In einer Mischung aus Spielfilm und Dokumentation erzählt er die Geschichte von Asif, Ruhel und Shafiq. Sie erlebten Kafkas Alptraum. Sämtlich in London lebende britische Staatsbürger pakistanischer Abstammung, gerieten die drei, die eigentlich im Oktober 2001 nur in Pakistan waren, um Asifs Hochzeit zu planen, durch Pech, Leichtsinn und dumme Zufälle im Zuge der US-Invasion in Afghanistan in die Fänge der amerikanischen Truppen. Von diesem Moment an wurden sie von den Amerikanern über zwei Jahre im Konzentrationslager Guantanamo unter menschenrechtswidrigen Bedingungen gefangen gehalten und gefoltert, bevor man sie auf Druck der britischen Behörden endlich entließ. Man behauptete, sie für Terroristen zu halten, und auch ihre britische Staatsangehörigkeit konnte ihnen noch nicht einmal einen Anwalt verschaffen.

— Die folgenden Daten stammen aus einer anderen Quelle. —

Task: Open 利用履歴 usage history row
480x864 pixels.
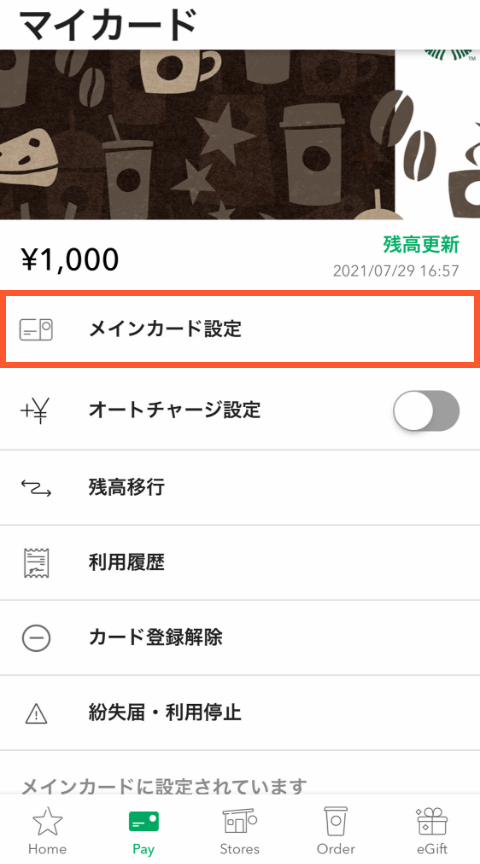Action: click(x=240, y=563)
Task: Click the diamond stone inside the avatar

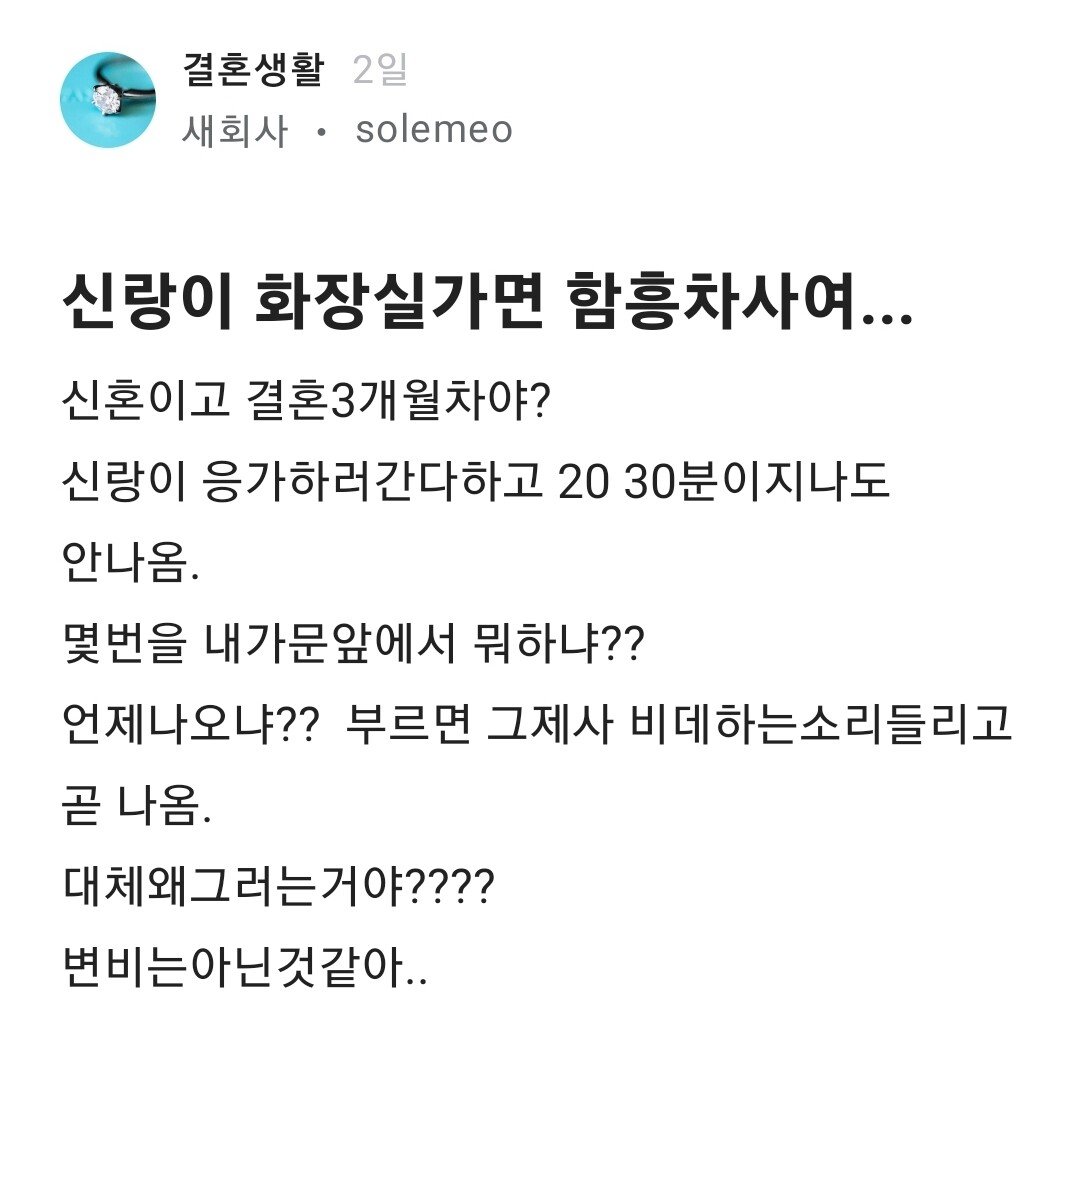Action: (106, 100)
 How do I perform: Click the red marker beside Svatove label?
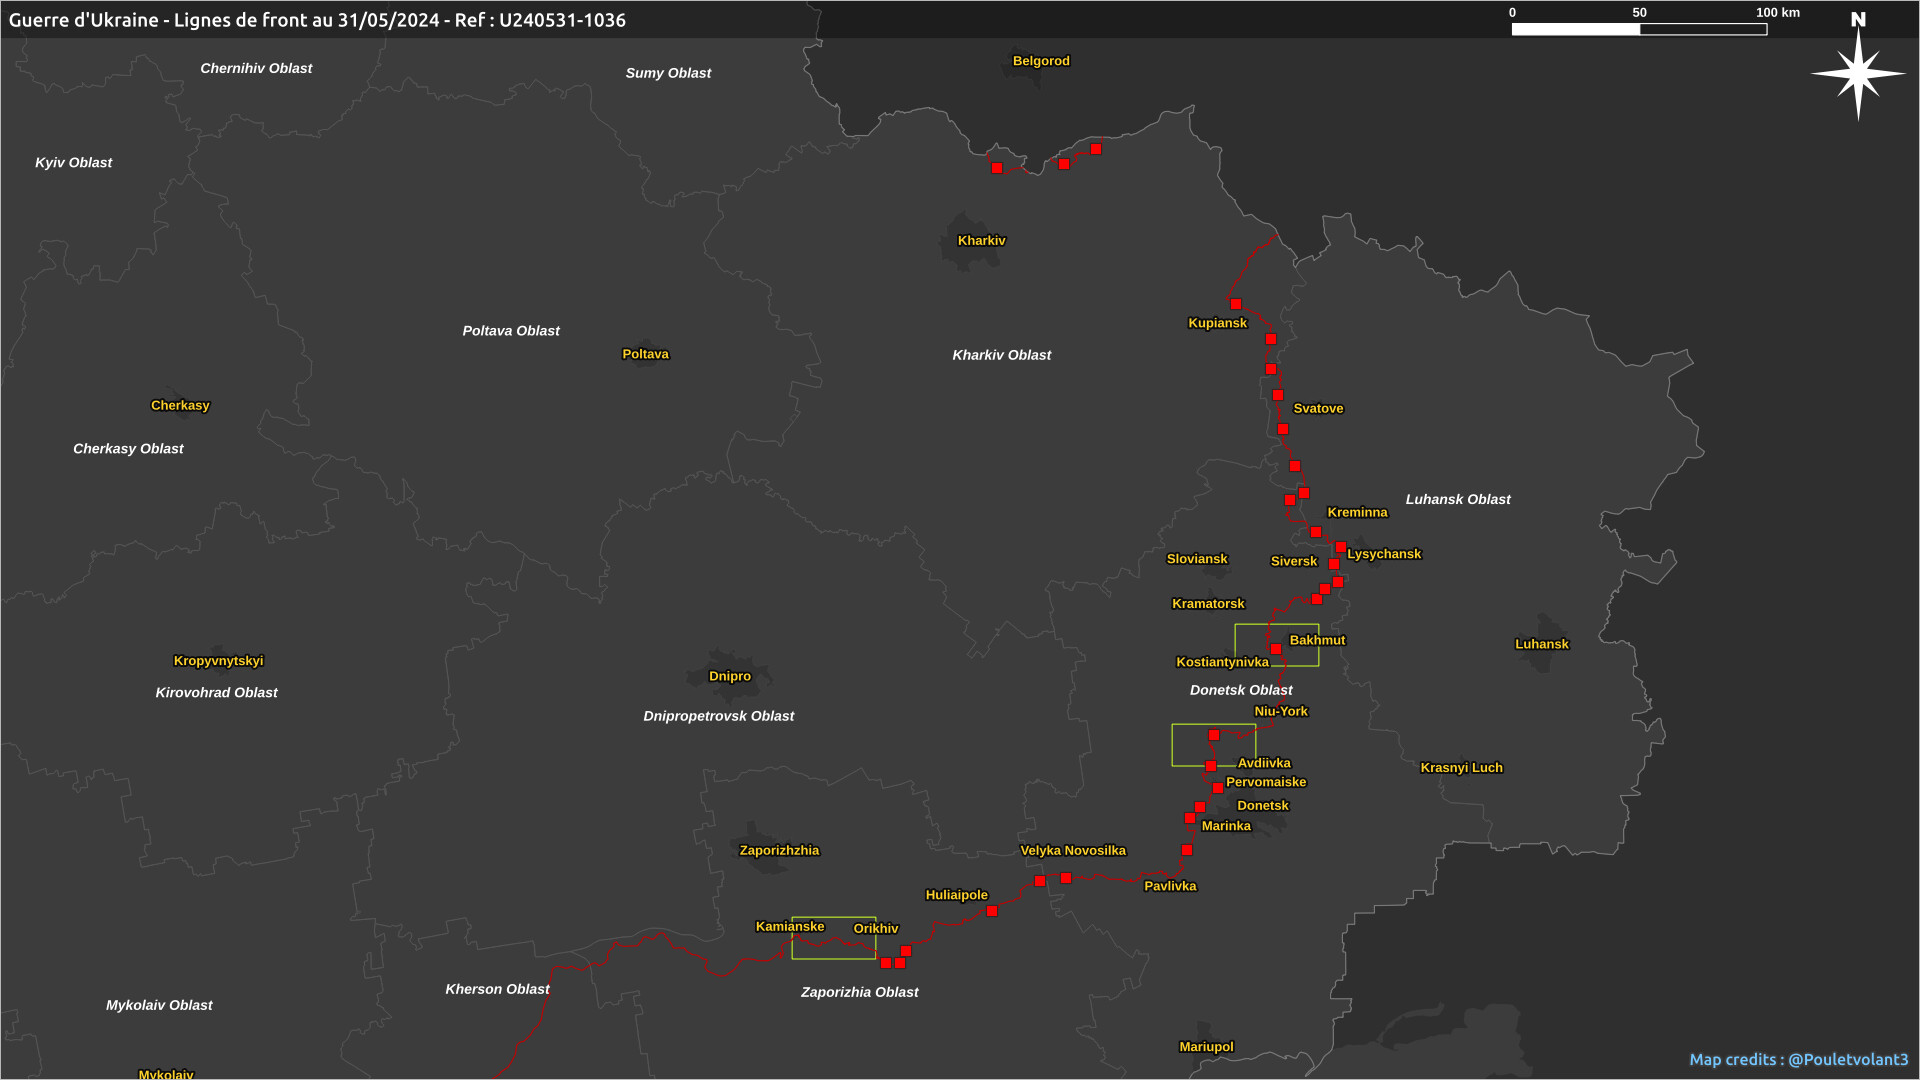click(x=1278, y=395)
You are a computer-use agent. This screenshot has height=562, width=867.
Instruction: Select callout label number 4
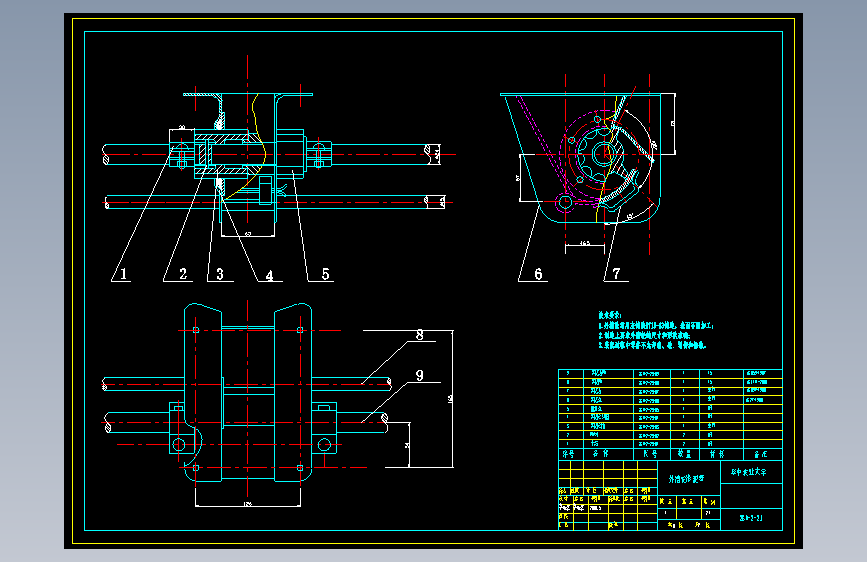pos(269,275)
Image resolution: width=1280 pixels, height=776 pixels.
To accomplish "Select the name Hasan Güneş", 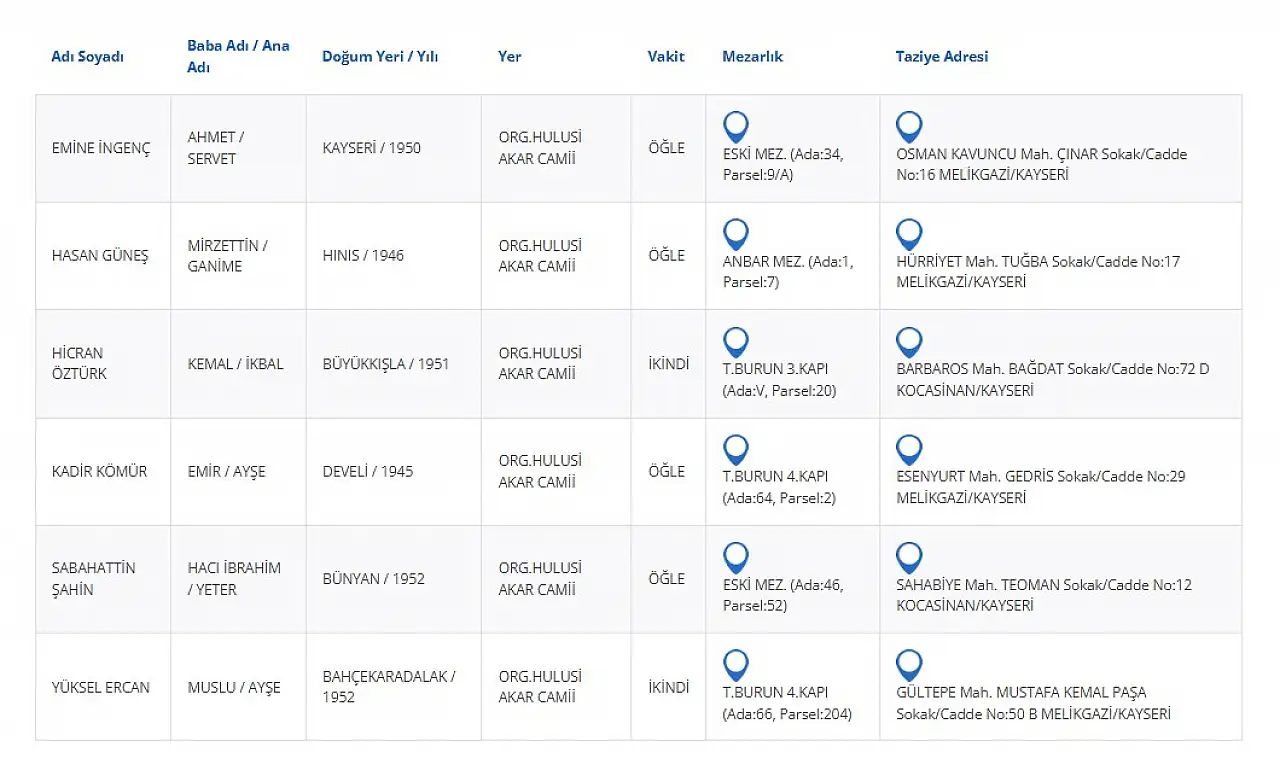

"Stellen Sie sich vor, sie wären in dieser Situation", appellierte Winterbottom nach dem Film an sein Publikum: "Unabhängig davon, ob sie schuldig sind, sollte man nicht foltern, und zumindest einen fairen Prozeß garantieren. Aber in Guantanamo dehumanisiert man die Menschen, hält sie in Käfigen, foltert sie - es ist ein unglaublich perverses System. Aber wir haben den Sinn für das verloren, was dort geschieht!"
"Wir hatten keine Vorstellung, worum es überhaupt ging." versuchte Asif Iqbal seine Erfahrung als Gefangener der USA zu beschreiben. "Es ist einfach passsiert. Im Gegensatz zu vielen unserer Mitgefangenen konnten wir immerhin noch mit unseren Wärtern kommunizieren."

In einem durchweg starken Berlinale-Wettbewerb hat Winterbottom nach dem gestrigen Triumph nun durchaus Chancen auf seinen zweiten "Goldenen Bär" nachdem 2003 IN THIS WORLD gewann. THE ROAD TO GUANTANAMO ist engagiertes Politkino, aber auch in seiner Form mitreißendes Kino, eine Gratwanderung zwischen nüchterner Bestandsaufnahme und leidenschaftlichem Apell an die Öffentliche Meinung, die die Gefahr des billigen Moralismus vermeidet. Ein Film, der nicht nur "wichtig" ist, sondern auch gut.